In terms of doubts, I have doubts now, and I had doubts then. Do you know what I mean? I was always like, “I’ll just see what happens.” My managers were just doing everything they could, doing what every new artist is trying to work something with Spotify or streaming in general. We stayed up till midnight the day “Bruises” came out. Usually I’d wake up, and I’d send 8 messages to my Facebook fans like, “Can you listen to this song?“ And back then, only a handful of people replied to the message. But then the three of us woke up, and “Bruises” was above “Humble” when “Humble” by Kendrick Lamar came out…
At the time I still didn’t know – I couldn’t grasp the idea. It didn’t make any sense. And I’ve just been kind of riding the wave ever since. Spotify has my massive gratitude for genuinely changing my life, like that sounds like cliche, but fuck it. It’s just true.
OTW: So obviously I think your main strength lies in the fact that you put such strong, raw emotion into every single song. What do you think about when you’re writing?
Lewis Capaldi: I don’t know; I’m just writing. Do you know what I mean? Obviously I’m writing them from experience, but some of them just happen, like “Fade.” “Fade” just kind of happened when Malay started putting his chords in the song.
OTW: What did you learn from working with Malay?
Lewis Capaldi: Yeah, I’ve got a lot of work to do.
OTW: Is there more coming with him?
Lewis Capaldi: Yeah, we’ve got a couple joints together. He’s amazing, but it’s just like seeing how he works – I want to get to that level. He’s so amazing and so chill as well, which is really cool.
OTW: Totally. So the EP is obviously is pretty sad, but it’s called Bloom – what’s the connection?
Lewis Capaldi: It’s called Bloom because for me, it’s like the first thing that I’m doing. Hopefully this is the beginning, and it might change – I may add more elements in and stuff.

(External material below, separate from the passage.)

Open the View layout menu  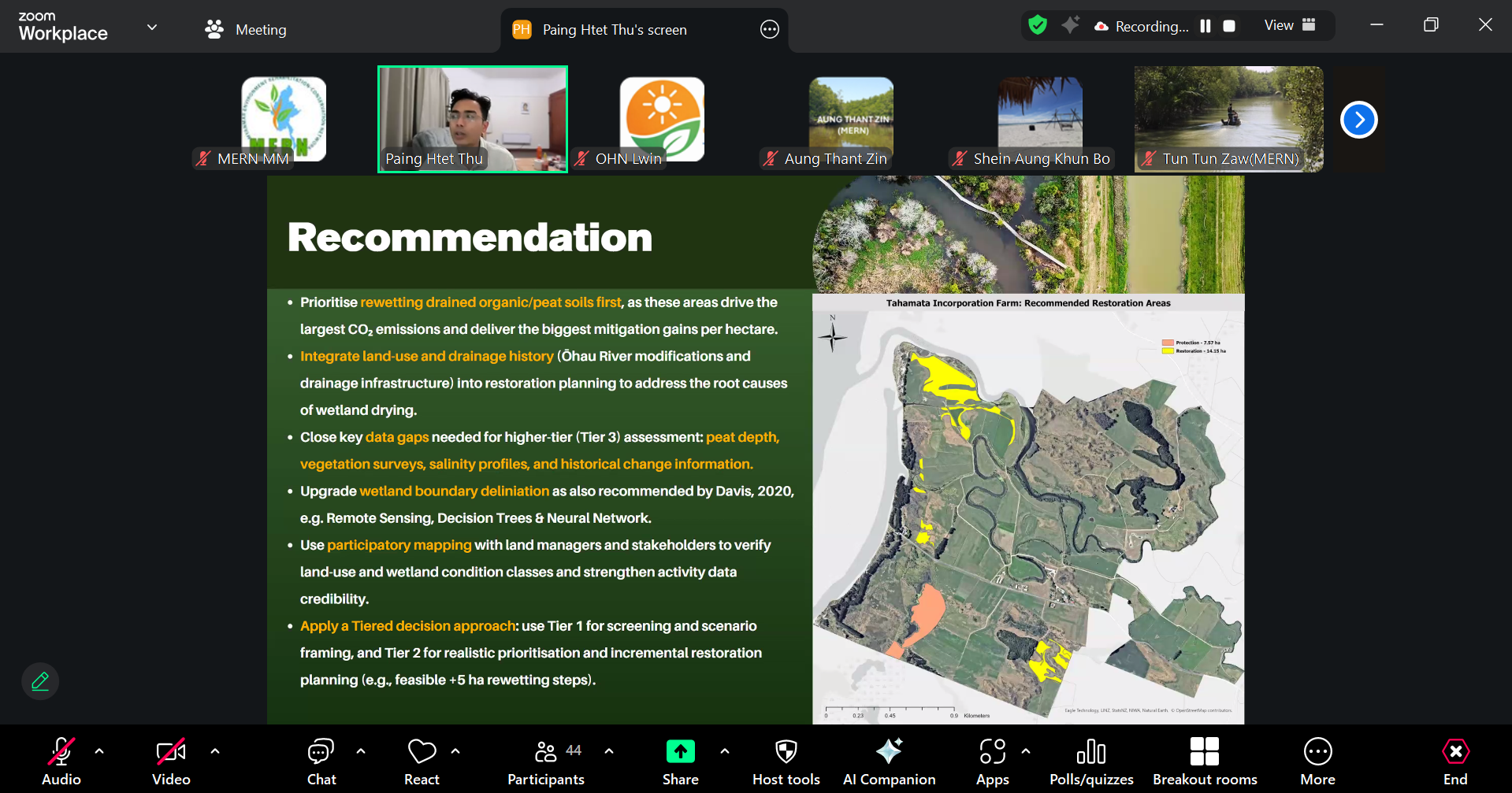(1290, 25)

Also, whenever you break up with someone and write a love song, it’s like I’m back to like square one. You know what I mean?
OTW: Yeah, like a total rebirth. Makes sense. So who are some of your Ones To Watch artists?
Lewis Capaldi: There’s a band in Scotland called The Snuts that I really like. A friend of mine called YUNGBLUD – he’s amazing. I really like Jesse Reyez. A rap collective over here called BROCKHAMPTON that’s unbelievable. I fucking love BROCKHAMPTON. Who else? I really like Daniel Caesar’s record.
OTW: Great picks! Can you tell us what’s coming up with you?
Lewis Capaldi: Yeah, yeah, yeah. I’m on tour with Milky Chance in the US. And then back to the UK for a UK headway tour. Those rooms are like a thousand capacity. And then it’s Europe, a couple shows in Europe and then back to LA. If I get my way, we’ll be coming back to LA in March/April to record the album.
OTW: And lastly, for fans who aren’t lucky enough to see your debut tonight at The Moroccan, can you give a little visual of what they can expect when you come back?
Lewis Capaldi: Hopefully I’ll have more people on stage. Right now it’s just me, piano player and the guitar. I’ve got more songs coming that are a bit happy.